AIM OF THE TASK | Give back all the entries below. Omit none of them.

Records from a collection
────────────────────
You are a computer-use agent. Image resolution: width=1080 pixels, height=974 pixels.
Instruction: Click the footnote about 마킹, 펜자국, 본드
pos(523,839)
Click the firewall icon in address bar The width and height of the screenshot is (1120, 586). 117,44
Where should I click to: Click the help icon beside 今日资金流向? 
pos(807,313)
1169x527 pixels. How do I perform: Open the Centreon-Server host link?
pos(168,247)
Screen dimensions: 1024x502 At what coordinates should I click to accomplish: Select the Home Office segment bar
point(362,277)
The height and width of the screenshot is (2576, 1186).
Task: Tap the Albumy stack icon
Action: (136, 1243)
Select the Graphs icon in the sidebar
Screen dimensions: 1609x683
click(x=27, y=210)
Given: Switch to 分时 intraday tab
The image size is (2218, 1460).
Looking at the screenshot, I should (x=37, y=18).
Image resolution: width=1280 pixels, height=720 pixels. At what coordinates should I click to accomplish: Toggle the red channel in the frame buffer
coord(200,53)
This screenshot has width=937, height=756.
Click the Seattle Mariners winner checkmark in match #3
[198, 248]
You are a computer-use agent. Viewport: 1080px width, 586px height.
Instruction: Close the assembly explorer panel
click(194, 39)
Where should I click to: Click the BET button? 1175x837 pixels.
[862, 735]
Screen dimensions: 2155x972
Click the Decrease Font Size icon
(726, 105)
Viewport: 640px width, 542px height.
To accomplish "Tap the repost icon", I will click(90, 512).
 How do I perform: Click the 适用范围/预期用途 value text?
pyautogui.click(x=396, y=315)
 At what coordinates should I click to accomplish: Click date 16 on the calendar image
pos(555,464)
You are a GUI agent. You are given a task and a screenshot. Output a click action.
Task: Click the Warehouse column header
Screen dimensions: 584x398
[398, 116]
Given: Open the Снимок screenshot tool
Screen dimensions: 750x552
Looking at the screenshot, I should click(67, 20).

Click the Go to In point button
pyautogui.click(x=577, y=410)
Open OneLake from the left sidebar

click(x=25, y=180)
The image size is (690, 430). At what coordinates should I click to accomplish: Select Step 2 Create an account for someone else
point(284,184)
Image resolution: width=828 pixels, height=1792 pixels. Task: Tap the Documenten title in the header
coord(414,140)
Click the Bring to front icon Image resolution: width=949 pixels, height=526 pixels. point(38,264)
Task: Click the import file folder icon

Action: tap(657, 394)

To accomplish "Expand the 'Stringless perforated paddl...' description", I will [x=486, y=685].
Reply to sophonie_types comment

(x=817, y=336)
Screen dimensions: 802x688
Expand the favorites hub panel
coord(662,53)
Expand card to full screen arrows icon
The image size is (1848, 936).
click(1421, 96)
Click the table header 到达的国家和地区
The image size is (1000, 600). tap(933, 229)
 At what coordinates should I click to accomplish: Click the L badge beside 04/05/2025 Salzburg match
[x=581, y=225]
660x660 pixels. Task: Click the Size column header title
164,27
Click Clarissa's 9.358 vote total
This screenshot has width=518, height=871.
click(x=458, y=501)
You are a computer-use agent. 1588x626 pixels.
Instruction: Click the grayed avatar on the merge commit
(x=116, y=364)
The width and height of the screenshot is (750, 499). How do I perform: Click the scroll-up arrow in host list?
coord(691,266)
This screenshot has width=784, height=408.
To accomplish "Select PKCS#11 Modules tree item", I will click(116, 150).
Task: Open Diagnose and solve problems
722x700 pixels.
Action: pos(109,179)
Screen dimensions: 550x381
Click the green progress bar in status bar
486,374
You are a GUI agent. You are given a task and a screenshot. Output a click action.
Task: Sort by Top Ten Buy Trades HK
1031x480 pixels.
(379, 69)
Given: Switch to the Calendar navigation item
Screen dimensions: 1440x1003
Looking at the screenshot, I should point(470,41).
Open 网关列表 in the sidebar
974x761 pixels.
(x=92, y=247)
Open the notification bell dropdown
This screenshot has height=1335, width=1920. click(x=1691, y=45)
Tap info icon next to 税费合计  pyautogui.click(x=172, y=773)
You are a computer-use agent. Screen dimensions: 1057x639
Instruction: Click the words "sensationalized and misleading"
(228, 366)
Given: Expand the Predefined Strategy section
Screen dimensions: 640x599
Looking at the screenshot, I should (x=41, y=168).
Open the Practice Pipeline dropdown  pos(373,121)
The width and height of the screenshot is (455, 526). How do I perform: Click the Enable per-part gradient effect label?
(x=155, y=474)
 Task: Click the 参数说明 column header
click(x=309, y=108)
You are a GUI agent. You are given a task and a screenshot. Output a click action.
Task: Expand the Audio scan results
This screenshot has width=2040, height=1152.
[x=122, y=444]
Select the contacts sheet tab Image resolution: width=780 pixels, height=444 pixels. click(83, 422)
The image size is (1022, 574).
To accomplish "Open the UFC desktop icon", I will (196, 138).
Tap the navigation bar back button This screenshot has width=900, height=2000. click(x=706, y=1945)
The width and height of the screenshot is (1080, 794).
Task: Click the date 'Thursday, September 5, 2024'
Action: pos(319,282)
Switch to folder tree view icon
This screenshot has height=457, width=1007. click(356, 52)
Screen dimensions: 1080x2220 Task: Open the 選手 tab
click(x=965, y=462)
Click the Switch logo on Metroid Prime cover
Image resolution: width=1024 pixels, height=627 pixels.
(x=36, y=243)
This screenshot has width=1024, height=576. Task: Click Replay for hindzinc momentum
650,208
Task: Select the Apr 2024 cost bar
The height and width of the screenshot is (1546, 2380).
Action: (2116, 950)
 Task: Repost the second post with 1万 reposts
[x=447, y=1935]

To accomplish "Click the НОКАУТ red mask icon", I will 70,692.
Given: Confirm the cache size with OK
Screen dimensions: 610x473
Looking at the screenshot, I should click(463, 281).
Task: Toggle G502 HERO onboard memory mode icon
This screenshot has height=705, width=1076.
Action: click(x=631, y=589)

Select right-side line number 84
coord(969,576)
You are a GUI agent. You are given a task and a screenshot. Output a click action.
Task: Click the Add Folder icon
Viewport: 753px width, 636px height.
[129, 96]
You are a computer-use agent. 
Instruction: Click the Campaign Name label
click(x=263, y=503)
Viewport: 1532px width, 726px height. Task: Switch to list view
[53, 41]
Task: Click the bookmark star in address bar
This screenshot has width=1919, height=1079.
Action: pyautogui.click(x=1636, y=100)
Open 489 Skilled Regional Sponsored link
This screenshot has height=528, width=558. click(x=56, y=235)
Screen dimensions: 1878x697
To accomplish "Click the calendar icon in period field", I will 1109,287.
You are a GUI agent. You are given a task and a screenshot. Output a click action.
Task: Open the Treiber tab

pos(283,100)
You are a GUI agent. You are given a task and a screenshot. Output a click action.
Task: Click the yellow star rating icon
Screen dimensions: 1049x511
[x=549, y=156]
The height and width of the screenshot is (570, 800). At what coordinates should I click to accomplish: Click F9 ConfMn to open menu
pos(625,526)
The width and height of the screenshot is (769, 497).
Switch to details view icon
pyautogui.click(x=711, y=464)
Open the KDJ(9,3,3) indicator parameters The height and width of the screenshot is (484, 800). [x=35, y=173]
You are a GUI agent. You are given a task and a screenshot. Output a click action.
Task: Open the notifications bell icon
────────────────────
REPLY |
You are a computer-use agent. Image resolution: width=1080 pixels, height=974 pixels.
Instruction: Click the footnote about 마킹, 펜자국, 본드
pos(523,839)
Click the firewall icon in address bar The width and height of the screenshot is (1120, 586). 117,44
Where should I click to: Click the help icon beside 今日资金流向? 
pos(807,313)
1169x527 pixels. How do I perform: Open the Centreon-Server host link?
pos(168,247)
Screen dimensions: 1024x502 At what coordinates should I click to accomplish: Select the Home Office segment bar
point(362,277)
The height and width of the screenshot is (2576, 1186).
Task: Tap the Albumy stack icon
Action: (136, 1243)
Select the Graphs icon in the sidebar
Screen dimensions: 1609x683
click(x=27, y=210)
Given: Switch to 分时 intraday tab
The image size is (2218, 1460).
Looking at the screenshot, I should (x=37, y=18).
Image resolution: width=1280 pixels, height=720 pixels. At what coordinates should I click to accomplish: Toggle the red channel in the frame buffer
coord(200,53)
This screenshot has width=937, height=756.
Click the Seattle Mariners winner checkmark in match #3
[198, 248]
You are a computer-use agent. Viewport: 1080px width, 586px height.
Instruction: Close the assembly explorer panel
click(194, 39)
Where should I click to: Click the BET button? 1175x837 pixels.
[862, 735]
Screen dimensions: 2155x972
Click the Decrease Font Size icon
(726, 105)
Viewport: 640px width, 542px height.
To accomplish "Tap the repost icon", I will click(90, 512).
 How do I perform: Click the 适用范围/预期用途 value text?
pyautogui.click(x=396, y=315)
 At what coordinates should I click to accomplish: Click date 16 on the calendar image
pos(555,464)
You are a GUI agent. You are given a task and a screenshot. Output a click action.
Task: Click the Warehouse column header
Screen dimensions: 584x398
[398, 116]
Given: Open the Снимок screenshot tool
Screen dimensions: 750x552
Looking at the screenshot, I should click(67, 20).

Click the Go to In point button
pyautogui.click(x=577, y=410)
Open OneLake from the left sidebar

click(x=25, y=180)
The image size is (690, 430). At what coordinates should I click to accomplish: Select Step 2 Create an account for someone else
point(284,184)
Image resolution: width=828 pixels, height=1792 pixels. Task: Tap the Documenten title in the header
coord(414,140)
Click the Bring to front icon Image resolution: width=949 pixels, height=526 pixels. point(38,264)
Task: Click the import file folder icon

Action: tap(657, 394)

To accomplish "Expand the 'Stringless perforated paddl...' description", I will [x=486, y=685].
Reply to sophonie_types comment

(x=817, y=336)
Screen dimensions: 802x688
Expand the favorites hub panel
coord(662,53)
Expand card to full screen arrows icon
The image size is (1848, 936).
click(1421, 96)
Click the table header 到达的国家和地区
The image size is (1000, 600). tap(933, 229)
 At what coordinates should I click to accomplish: Click the L badge beside 04/05/2025 Salzburg match
[x=581, y=225]
660x660 pixels. Task: Click the Size column header title
164,27
Click Clarissa's 9.358 vote total
This screenshot has width=518, height=871.
click(x=458, y=501)
You are a computer-use agent. 1588x626 pixels.
Instruction: Click the grayed avatar on the merge commit
(x=116, y=364)
The width and height of the screenshot is (750, 499). How do I perform: Click the scroll-up arrow in host list?
coord(691,266)
This screenshot has width=784, height=408.
To accomplish "Select PKCS#11 Modules tree item", I will click(116, 150).
Task: Open Diagnose and solve problems
722x700 pixels.
Action: pos(109,179)
Screen dimensions: 550x381
Click the green progress bar in status bar
486,374
You are a GUI agent. You are given a task and a screenshot. Output a click action.
Task: Sort by Top Ten Buy Trades HK
1031x480 pixels.
(379, 69)
Given: Switch to the Calendar navigation item
Screen dimensions: 1440x1003
Looking at the screenshot, I should point(470,41).
Open 网关列表 in the sidebar
974x761 pixels.
(x=92, y=247)
Open the notification bell dropdown
This screenshot has height=1335, width=1920. click(x=1691, y=45)
Tap info icon next to 税费合计  pyautogui.click(x=172, y=773)
You are a computer-use agent. Screen dimensions: 1057x639
Instruction: Click the words "sensationalized and misleading"
(228, 366)
Given: Expand the Predefined Strategy section
Screen dimensions: 640x599
Looking at the screenshot, I should (x=41, y=168).
Open the Practice Pipeline dropdown  pos(373,121)
The width and height of the screenshot is (455, 526). How do I perform: Click the Enable per-part gradient effect label?
(x=155, y=474)
 Task: Click the 参数说明 column header
click(x=309, y=108)
You are a GUI agent. You are given a task and a screenshot. Output a click action.
Task: Expand the Audio scan results
This screenshot has width=2040, height=1152.
[x=122, y=444]
Select the contacts sheet tab Image resolution: width=780 pixels, height=444 pixels. click(83, 422)
The image size is (1022, 574).
To accomplish "Open the UFC desktop icon", I will (196, 138).
Tap the navigation bar back button This screenshot has width=900, height=2000. click(x=706, y=1945)
The width and height of the screenshot is (1080, 794).
Task: Click the date 'Thursday, September 5, 2024'
Action: pos(319,282)
Switch to folder tree view icon
This screenshot has height=457, width=1007. click(356, 52)
Screen dimensions: 1080x2220 Task: Open the 選手 tab
click(x=965, y=462)
Click the Switch logo on Metroid Prime cover
Image resolution: width=1024 pixels, height=627 pixels.
(x=36, y=243)
This screenshot has width=1024, height=576. Task: Click Replay for hindzinc momentum
650,208
Task: Select the Apr 2024 cost bar
The height and width of the screenshot is (1546, 2380).
Action: (2116, 950)
 Task: Repost the second post with 1万 reposts
[x=447, y=1935]

To accomplish "Click the НОКАУТ red mask icon", I will 70,692.
Given: Confirm the cache size with OK
Screen dimensions: 610x473
Looking at the screenshot, I should click(463, 281).
Task: Toggle G502 HERO onboard memory mode icon
This screenshot has height=705, width=1076.
Action: click(x=631, y=589)

Select right-side line number 84
coord(969,576)
You are a GUI agent. You are given a task and a screenshot. Output a click action.
Task: Click the Add Folder icon
Viewport: 753px width, 636px height.
[129, 96]
You are a computer-use agent. 
Instruction: Click the Campaign Name label
click(x=263, y=503)
Viewport: 1532px width, 726px height. Task: Switch to list view
[53, 41]
Task: Click the bookmark star in address bar
This screenshot has width=1919, height=1079.
Action: pyautogui.click(x=1636, y=100)
Open 489 Skilled Regional Sponsored link
This screenshot has height=528, width=558. click(x=56, y=235)
Screen dimensions: 1878x697
To accomplish "Click the calendar icon in period field", I will 1109,287.
You are a GUI agent. You are given a task and a screenshot. Output a click action.
Task: Open the Treiber tab

pos(283,100)
You are a GUI agent. You are given a task and a screenshot. Output a click action.
Task: Click the yellow star rating icon
Screen dimensions: 1049x511
[x=549, y=156]
The height and width of the screenshot is (570, 800). At what coordinates should I click to accomplish: Click F9 ConfMn to open menu
pos(625,526)
The width and height of the screenshot is (769, 497).
Switch to details view icon
pyautogui.click(x=711, y=464)
Open the KDJ(9,3,3) indicator parameters The height and width of the screenshot is (484, 800). [x=35, y=173]
You are a GUI agent. You are given a task and a screenshot. Output a click action.
Task: Open the notifications bell icon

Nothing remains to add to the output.